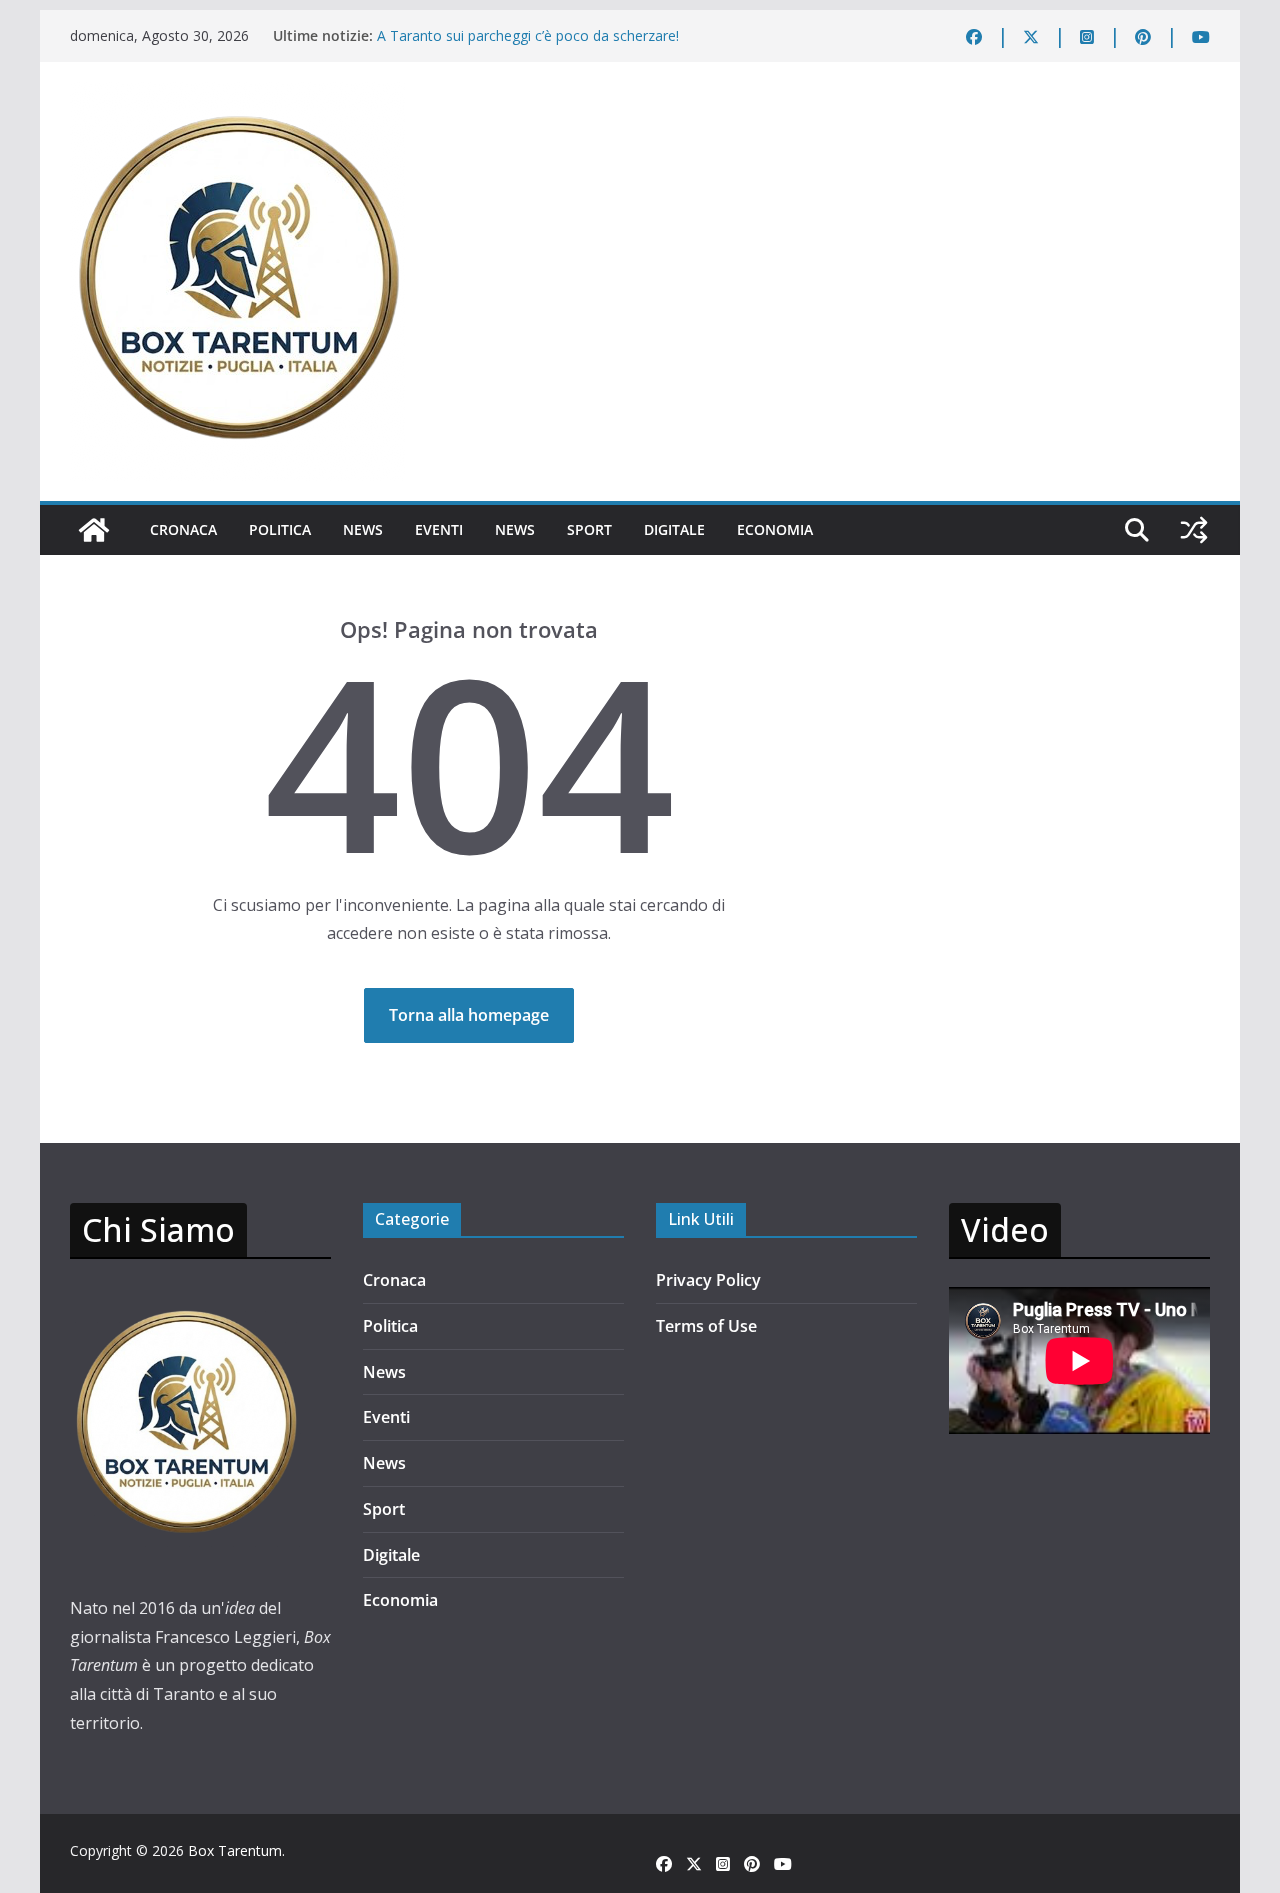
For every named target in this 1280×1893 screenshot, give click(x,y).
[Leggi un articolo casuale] (1194, 530)
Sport (589, 529)
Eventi (439, 529)
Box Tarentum (235, 1850)
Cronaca (183, 529)
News (363, 529)
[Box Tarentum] (94, 530)
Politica (280, 529)
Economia (775, 529)
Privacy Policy (708, 1280)
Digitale (674, 529)
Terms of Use (706, 1326)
********
YOUR OBJECTIVE
Transcribe the records above exactly, but only from the line that contains "Eventi (439, 529)" through their final line, inclusive.

PROBLEM SOLUTION
Eventi (439, 529)
Box Tarentum (235, 1850)
Cronaca (183, 529)
News (363, 529)
[Box Tarentum] (94, 530)
Politica (280, 529)
Economia (775, 529)
Privacy Policy (708, 1280)
Digitale (674, 529)
Terms of Use (706, 1326)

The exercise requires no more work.